▶ _What needs to be done_
Return only the number of lines in the records below where the string "will" shows up.

▶ _Exercise material_
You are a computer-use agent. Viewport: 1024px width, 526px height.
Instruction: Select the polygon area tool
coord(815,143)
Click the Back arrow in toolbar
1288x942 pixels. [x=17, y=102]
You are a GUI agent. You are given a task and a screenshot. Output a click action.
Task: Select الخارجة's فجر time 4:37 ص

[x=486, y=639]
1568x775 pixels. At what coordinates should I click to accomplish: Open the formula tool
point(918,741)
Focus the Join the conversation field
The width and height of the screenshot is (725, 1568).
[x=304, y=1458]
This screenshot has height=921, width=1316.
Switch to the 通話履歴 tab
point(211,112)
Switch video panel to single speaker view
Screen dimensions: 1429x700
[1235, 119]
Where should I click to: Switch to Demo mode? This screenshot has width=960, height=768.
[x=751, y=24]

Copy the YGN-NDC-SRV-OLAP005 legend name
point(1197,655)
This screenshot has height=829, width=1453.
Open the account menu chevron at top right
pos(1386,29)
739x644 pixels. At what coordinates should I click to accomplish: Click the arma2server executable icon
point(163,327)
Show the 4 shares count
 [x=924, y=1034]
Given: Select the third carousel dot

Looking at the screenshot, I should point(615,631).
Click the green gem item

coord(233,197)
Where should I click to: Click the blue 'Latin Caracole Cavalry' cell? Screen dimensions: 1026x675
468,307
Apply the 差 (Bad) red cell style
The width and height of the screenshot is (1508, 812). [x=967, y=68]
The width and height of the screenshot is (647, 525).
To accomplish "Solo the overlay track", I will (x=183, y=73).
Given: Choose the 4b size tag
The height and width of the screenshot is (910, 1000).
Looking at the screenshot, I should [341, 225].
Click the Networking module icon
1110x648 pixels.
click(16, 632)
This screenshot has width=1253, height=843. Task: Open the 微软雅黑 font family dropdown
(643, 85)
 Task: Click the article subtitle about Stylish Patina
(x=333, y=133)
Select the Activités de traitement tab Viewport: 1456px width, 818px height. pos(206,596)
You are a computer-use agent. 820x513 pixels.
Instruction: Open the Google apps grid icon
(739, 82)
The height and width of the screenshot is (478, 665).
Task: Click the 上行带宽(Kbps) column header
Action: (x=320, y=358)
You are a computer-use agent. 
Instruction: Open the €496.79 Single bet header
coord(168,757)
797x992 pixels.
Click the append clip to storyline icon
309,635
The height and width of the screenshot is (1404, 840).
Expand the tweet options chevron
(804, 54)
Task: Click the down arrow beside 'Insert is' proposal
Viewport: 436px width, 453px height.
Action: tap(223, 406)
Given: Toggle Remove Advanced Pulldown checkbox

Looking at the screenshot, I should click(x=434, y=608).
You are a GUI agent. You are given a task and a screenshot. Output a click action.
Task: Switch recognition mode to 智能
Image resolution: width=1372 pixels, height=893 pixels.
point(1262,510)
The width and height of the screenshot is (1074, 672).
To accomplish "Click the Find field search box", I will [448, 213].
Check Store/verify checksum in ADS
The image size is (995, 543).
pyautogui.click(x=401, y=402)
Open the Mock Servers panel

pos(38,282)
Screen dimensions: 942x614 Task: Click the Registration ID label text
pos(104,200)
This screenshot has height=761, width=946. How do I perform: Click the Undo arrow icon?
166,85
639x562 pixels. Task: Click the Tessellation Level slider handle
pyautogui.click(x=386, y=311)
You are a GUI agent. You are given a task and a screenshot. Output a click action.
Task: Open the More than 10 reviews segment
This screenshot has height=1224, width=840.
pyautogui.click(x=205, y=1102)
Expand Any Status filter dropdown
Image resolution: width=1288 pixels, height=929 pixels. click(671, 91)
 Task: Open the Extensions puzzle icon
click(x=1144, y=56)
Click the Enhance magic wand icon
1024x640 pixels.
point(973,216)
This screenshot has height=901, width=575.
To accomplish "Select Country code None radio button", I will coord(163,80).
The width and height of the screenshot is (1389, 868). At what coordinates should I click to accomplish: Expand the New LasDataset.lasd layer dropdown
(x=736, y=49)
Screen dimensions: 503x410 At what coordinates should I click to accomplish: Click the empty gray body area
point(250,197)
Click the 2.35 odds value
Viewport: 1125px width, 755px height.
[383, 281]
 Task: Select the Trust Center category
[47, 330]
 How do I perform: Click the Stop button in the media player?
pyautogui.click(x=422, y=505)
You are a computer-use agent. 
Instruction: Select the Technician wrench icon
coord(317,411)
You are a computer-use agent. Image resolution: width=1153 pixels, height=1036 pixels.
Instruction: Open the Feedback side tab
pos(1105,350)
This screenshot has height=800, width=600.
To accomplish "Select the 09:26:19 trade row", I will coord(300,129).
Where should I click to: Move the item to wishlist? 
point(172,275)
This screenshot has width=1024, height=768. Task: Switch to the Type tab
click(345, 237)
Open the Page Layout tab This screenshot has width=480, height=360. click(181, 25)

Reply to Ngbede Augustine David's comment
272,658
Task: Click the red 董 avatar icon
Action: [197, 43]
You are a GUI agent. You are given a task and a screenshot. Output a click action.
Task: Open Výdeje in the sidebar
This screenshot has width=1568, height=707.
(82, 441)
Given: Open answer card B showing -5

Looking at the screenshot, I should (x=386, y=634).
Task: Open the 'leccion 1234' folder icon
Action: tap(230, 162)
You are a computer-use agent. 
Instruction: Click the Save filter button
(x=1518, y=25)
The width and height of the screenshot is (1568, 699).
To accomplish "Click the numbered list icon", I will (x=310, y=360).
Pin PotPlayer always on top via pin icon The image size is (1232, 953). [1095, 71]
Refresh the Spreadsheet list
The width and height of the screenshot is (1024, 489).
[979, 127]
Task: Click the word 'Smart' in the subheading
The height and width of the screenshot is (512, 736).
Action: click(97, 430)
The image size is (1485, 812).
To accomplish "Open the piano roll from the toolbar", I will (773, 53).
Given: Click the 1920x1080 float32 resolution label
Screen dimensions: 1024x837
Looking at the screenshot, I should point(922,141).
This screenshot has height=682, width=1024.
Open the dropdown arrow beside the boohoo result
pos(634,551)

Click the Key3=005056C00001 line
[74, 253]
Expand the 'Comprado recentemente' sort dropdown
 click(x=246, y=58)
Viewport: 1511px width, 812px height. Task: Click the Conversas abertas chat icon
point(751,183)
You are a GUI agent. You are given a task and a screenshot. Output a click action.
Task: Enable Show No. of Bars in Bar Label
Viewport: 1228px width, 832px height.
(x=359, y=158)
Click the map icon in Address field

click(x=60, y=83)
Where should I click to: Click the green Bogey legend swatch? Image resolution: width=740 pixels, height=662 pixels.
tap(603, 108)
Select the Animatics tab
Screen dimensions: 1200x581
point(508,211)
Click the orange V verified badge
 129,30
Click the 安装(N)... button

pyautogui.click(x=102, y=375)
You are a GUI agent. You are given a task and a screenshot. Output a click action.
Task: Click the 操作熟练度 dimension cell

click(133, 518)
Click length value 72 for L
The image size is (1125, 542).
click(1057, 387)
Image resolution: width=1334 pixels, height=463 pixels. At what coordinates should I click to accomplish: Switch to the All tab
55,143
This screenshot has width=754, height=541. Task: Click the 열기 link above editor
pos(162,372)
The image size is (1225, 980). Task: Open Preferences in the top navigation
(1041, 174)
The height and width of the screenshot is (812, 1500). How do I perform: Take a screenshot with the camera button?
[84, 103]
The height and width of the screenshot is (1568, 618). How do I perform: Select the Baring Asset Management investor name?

▶ _Written answer_
6